[Collected data entries]
- - -

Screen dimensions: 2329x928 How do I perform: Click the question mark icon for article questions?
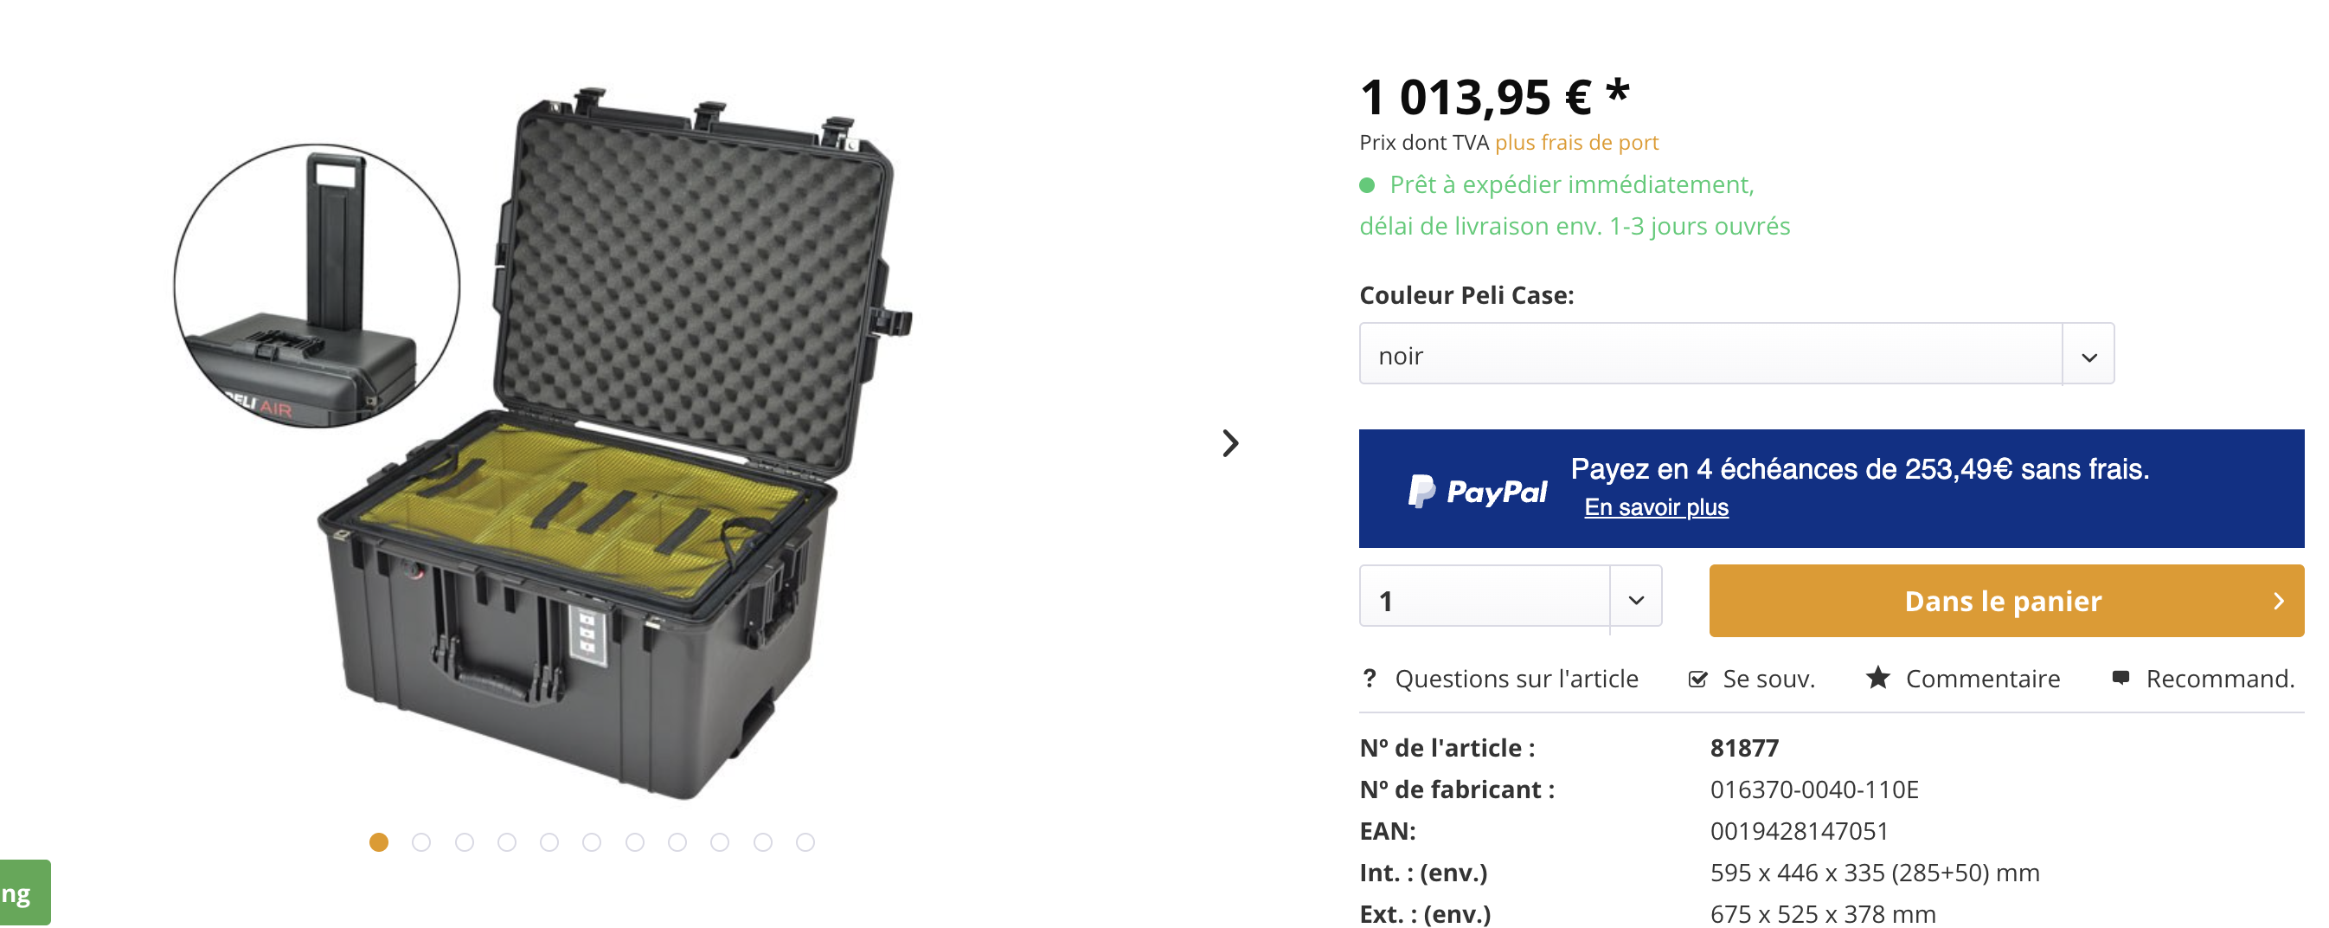(1370, 678)
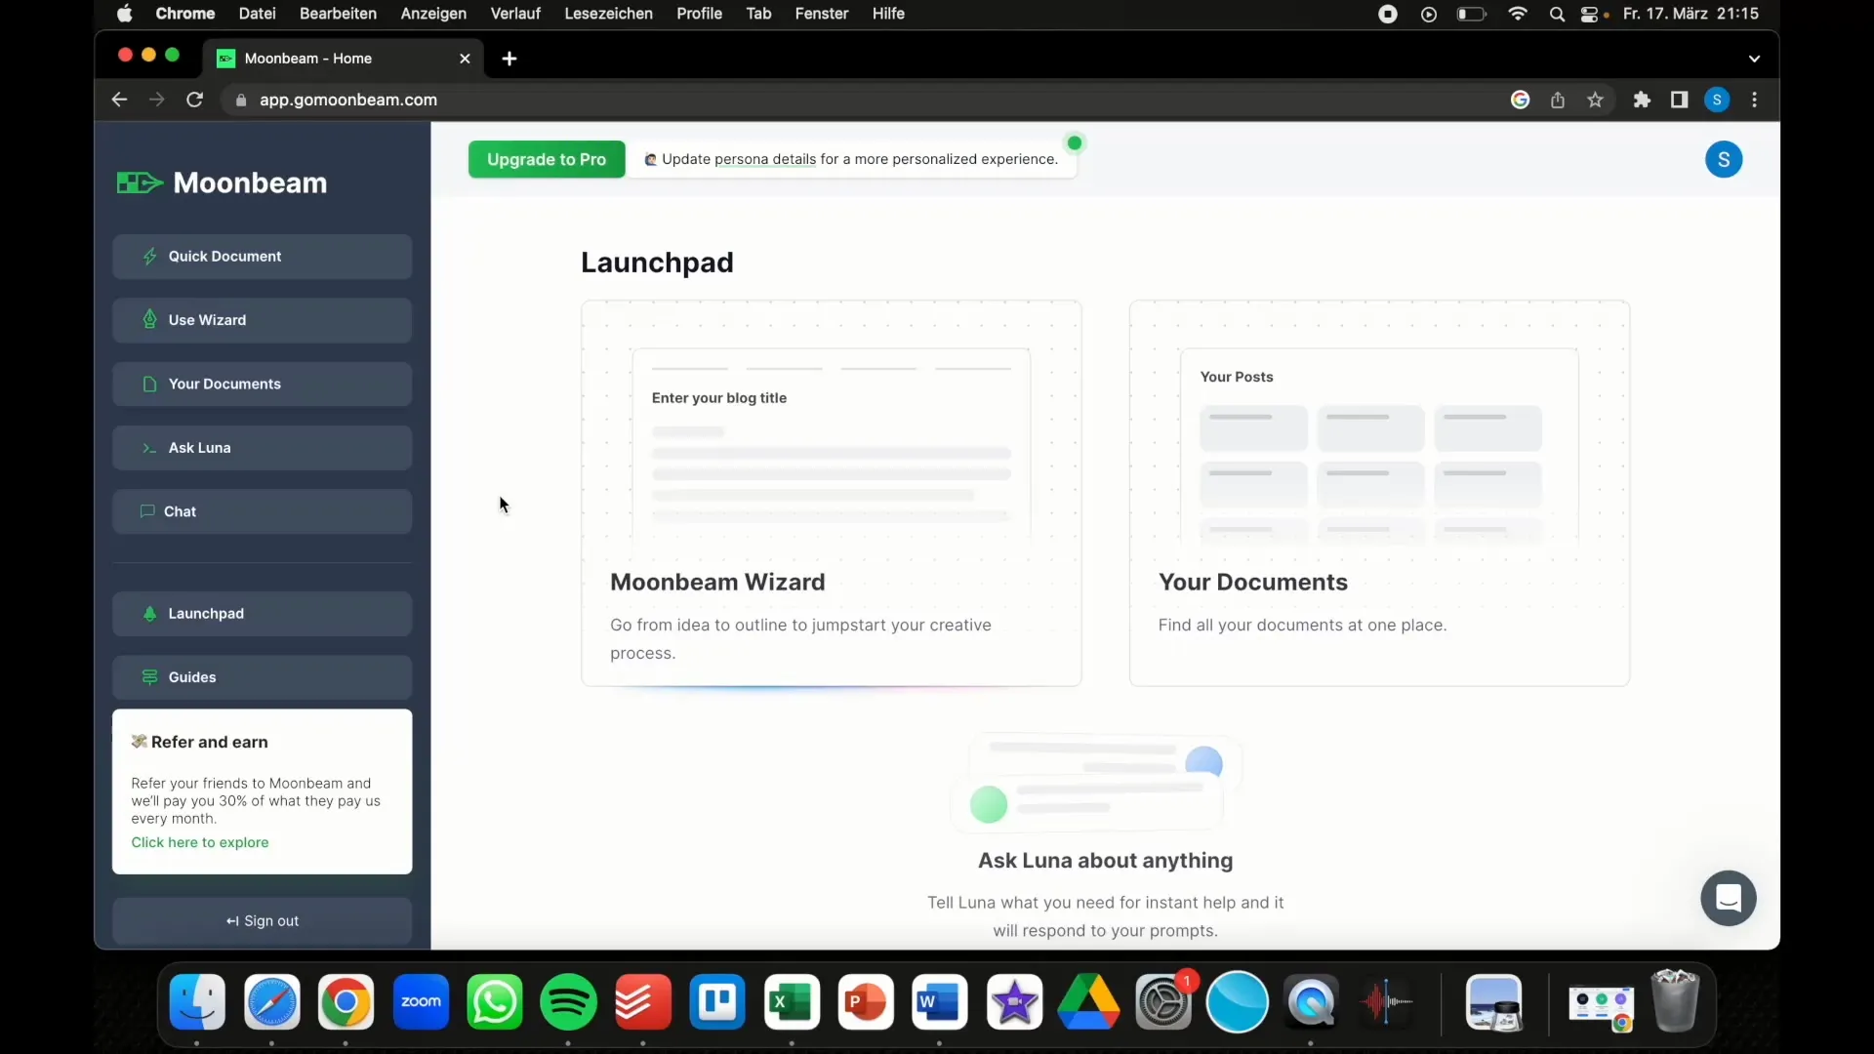Open the Chrome Profiles menu
The width and height of the screenshot is (1874, 1054).
click(1717, 100)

- - -

(Brief) A verbatim copy of every record is required, with all pictures excluded.

(Answer below)
Screen dimensions: 2329x928 How do I perform: Click the question mark icon for article questions?
(1370, 678)
Open the Chrome Profiles menu
The width and height of the screenshot is (1874, 1054).
click(1717, 100)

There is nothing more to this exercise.